Objectives Tumour necrosis factor alpha (TNF-α) is a potent pro-inflammatory factor playing a critical role in the initiation and progression of atherosclerosis. Exposure of vascular endothelial cells to TNF-α is known to induce adhesion molecule expression and inflammatory cytokine secretion, leading to endothelial dysfunction and apoptosis. X-box binding protein 1 (XBP1) is an active transcription factor involved in endoplasmic reticulum (ER) stress response including ER- associated protein degradation (ERAD). This study is to investigate the effect of spliced XBP1 on the expression of pro-inflammatory cytokines induced by tumour necrosis factor alpha (TNF-alpha) in human umbilical vein endothelial cells (HUVECs).
Methods Adenovirus encoding mouse spliced XBP1 (Ad-XBP1s) were infected in cultured HUVECs. The overexpression of spliced XBP1 were examined by western blot analysis. Adenoviruses encoding green fluorescent protein (Ad-GFP) were used as control. Cell viability was measured by MTT assay. HUVECs were infected with Ad-XBP1 or Ad-GFP for 48 h, and then stimulated in the presence or absence of TNF-α (10 ng/ml) for 24 h. XBP1 knockdown was performed by Small RNA interference (siRNA). The knockdown efficiency was monitored by determining the protein level of XBP1 using western blot analysis. HUVECs were transfected with scramble siRNA or XBP1 siRNA using Lipofectamine 2000 for 6 h. The pro-inflammatory cytokines macrophage chemoattractant protein-1 (MCP-1) and intercellular adhesion molecule (ICAM-1) induced by TNF-α were determined at the mRNA and the protein levels. Real Time RT-PCR was used for evaluating mRNA expression. Western blot analysis was used to examine ICAM-1 protein expression and ELISA was used to measure the protein secretion of MCP-1 in cell culture supernatants.

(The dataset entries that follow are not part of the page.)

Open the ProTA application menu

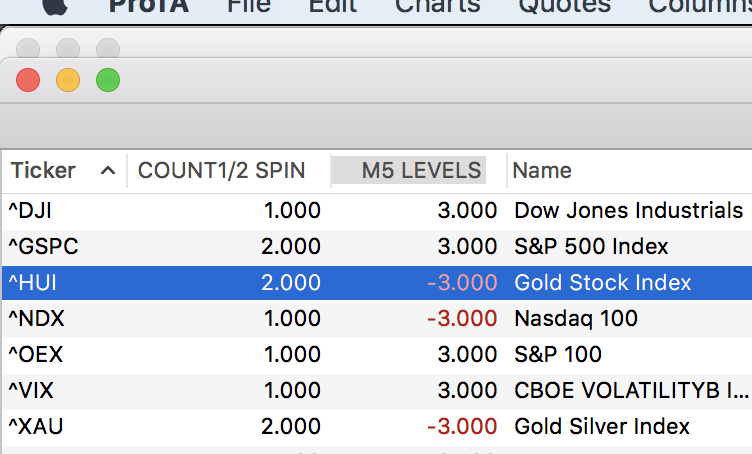pos(150,5)
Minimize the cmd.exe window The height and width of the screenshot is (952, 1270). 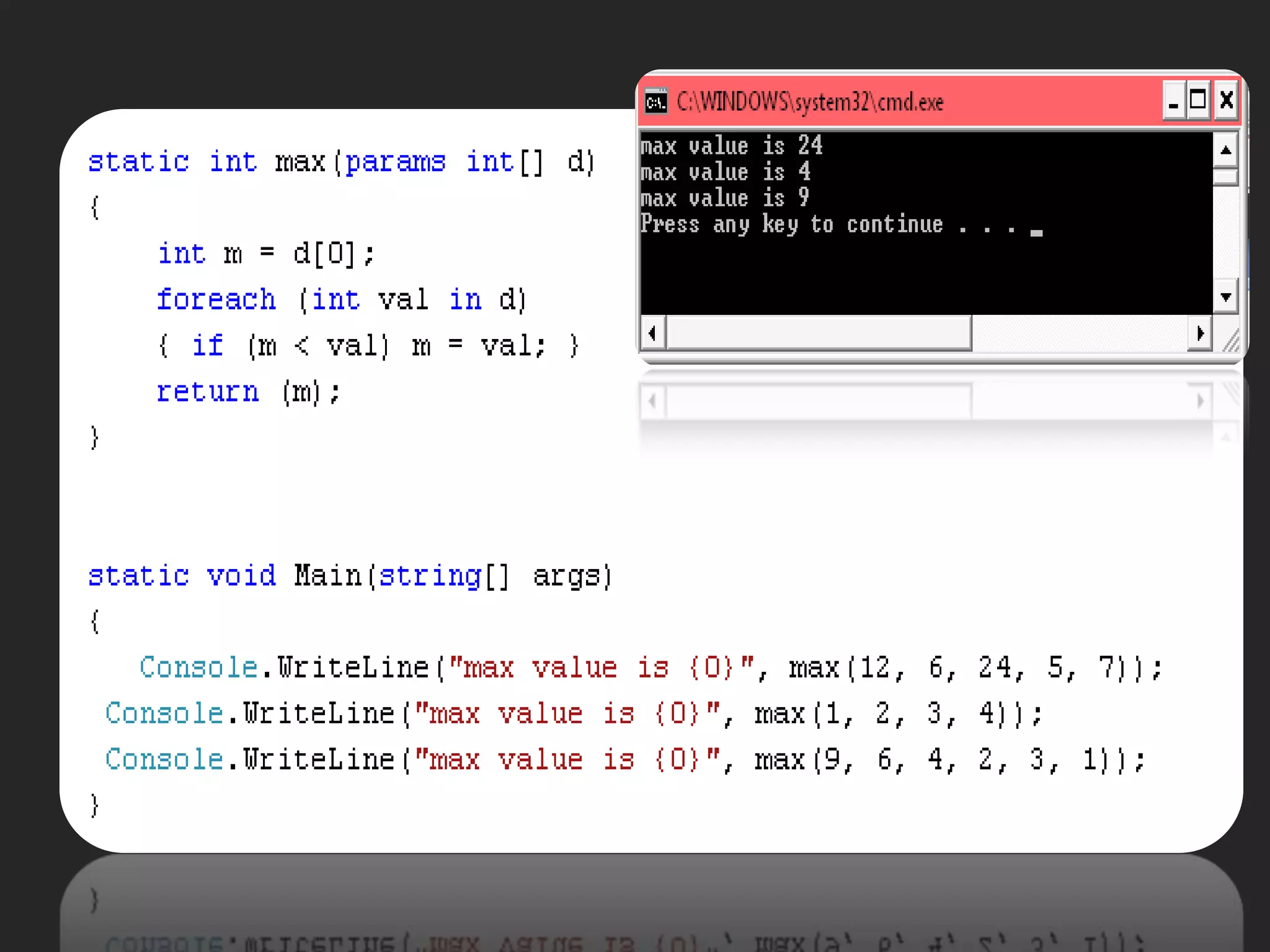[1173, 100]
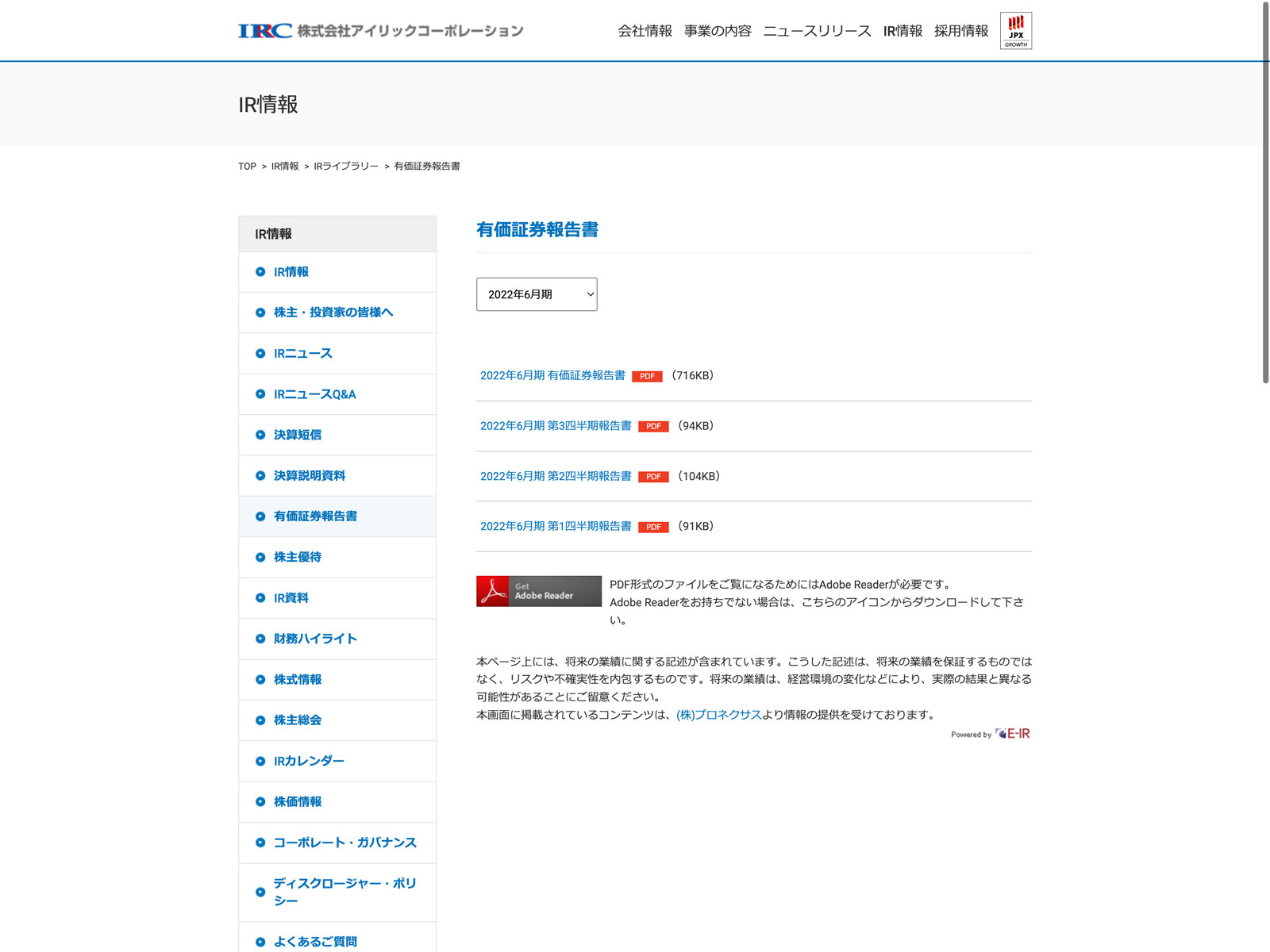Open the 2022年6月期 第1四半期報告書 link
Image resolution: width=1270 pixels, height=952 pixels.
pos(556,526)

Results The overexpression of XBP1 by adenovirus encoding XBP1 were confirmed by western blot analysis. It had no effect on cell viability in cultured HUVECs. ICAM-1 and MCP-1 mRNA expression were upregulated by 40- and 16-fold respectively after TNF-α treatment. The up-regulation of ICAM-1 and MCP-1 were significantly attenuated in Ad-XBP1-treated cells. In parallel, results from western blot analysis and ELISA further confirmed the reduction of ICAM-1 and MCP-1 protein levels induced by TNF-α in Ad-XBP1 treated cells. Moreover, downregulation of XBP1 by transfection with XBP1 siRNA increased the ICAM-1 and MCP-1 at both mRNA and protein level in HUVECs.
Conclusions XBP1 suppresses TNF-α induced pro-inflammatory response in cultured HUVECs. Ongoing studies are focusing on the signalling pathways underlying the inhibitory effect of XBP1 on pro-inflammatory cytokines.